April 19, 2011 — Recently, the Western Association of Schools and Colleges visited the Lassen Union High School District schools of which there are three, and reported on the school’s friendliness and facilities, but it also said Lassen High School needed to focus more on state standards.
Teachers often hand out a syllabus at the beginning of the school year listing how they will follow the state standards so not only the student but also the parents know what the objectives are. From looking at some of the outlines there is not much wiggle room for spontaneous teaching that comes from daily news events. Swaying from the state curriculum could take the class off course.
Within the school’s 180-day calendar, teachers also have to prepare students for the standardized test (STAR test) that measures how well the students and school are doing when put up against the other schools in the state. Schools often set aside several weeks to prepare students for the test so the scores come out better.
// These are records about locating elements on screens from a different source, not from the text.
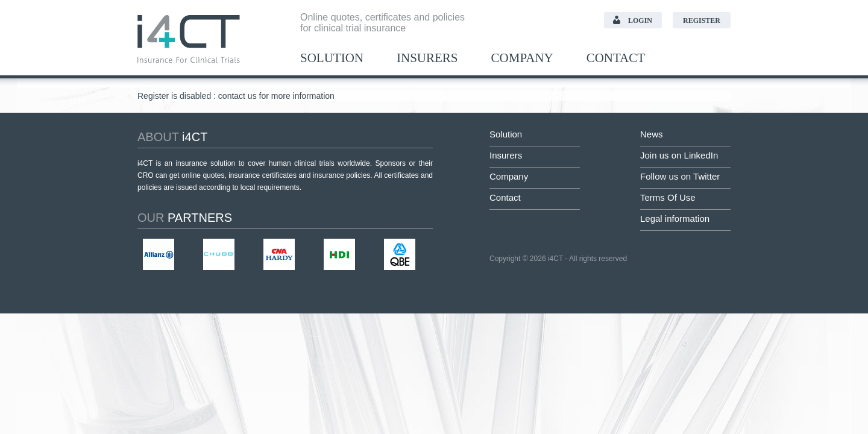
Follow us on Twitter (680, 176)
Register (702, 20)
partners (184, 218)
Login (640, 20)
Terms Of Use (668, 197)
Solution (332, 58)
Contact (615, 58)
The goal is to have students score in the above basic or proficient areas in areas such as English-language arts and math.
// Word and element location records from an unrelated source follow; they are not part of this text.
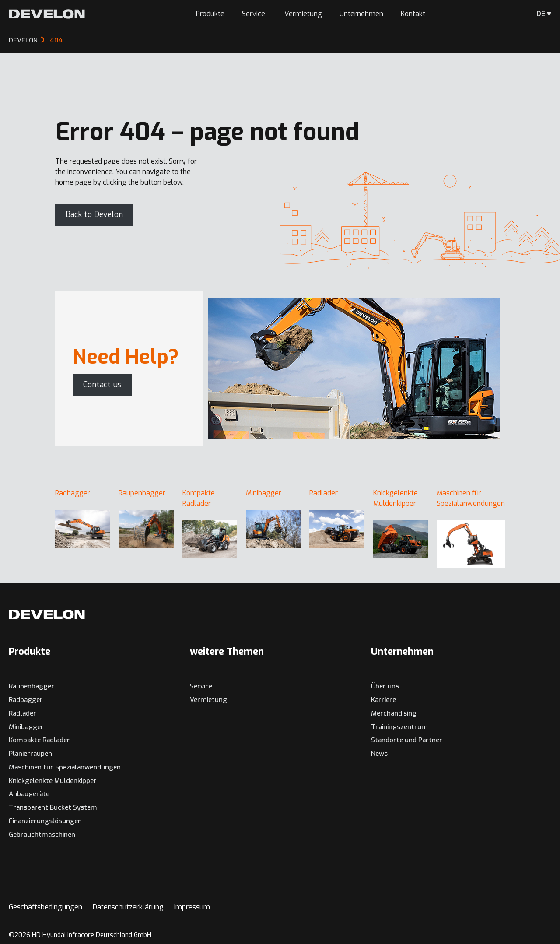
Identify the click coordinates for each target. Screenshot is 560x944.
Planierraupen (30, 754)
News (379, 754)
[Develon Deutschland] (47, 14)
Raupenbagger (32, 686)
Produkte (210, 14)
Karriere (383, 700)
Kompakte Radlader (39, 740)
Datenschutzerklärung (128, 907)
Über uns (385, 686)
On top of that high schools must prepare students to pass the English and math portions of the California High School Exit Exam (CAHSEE) and a senior project of some type.
Recently, one school board president suggested teachers need to concentrate curriculum on making sure students were prepared for the STAR test at the expense of all other learning.
We would like to suggest that the schools take advantage of all aspects of learning tools made available to them. Recently, Matthew Gollup, an award-winning writer, visited Lassen County and told the students to read, read and read. He also told teachers and parents to read to the children. He said the more words we learn the more intelligent we can become and the more intelligent we become the more possibilities are open to us including additional schooling and high paying careers.
State standards and standardized tests should be used as a guide when building classroom curriculum, but teachers need to have the ability to know the students and parents and use teachable moments and local opportunities to enhance education rather than using a one-size fits all formula. With that it was our pleasure to publish the Lassen County Office of Education Science Fair results and this week we are publishing the education office’s Lit Jam results.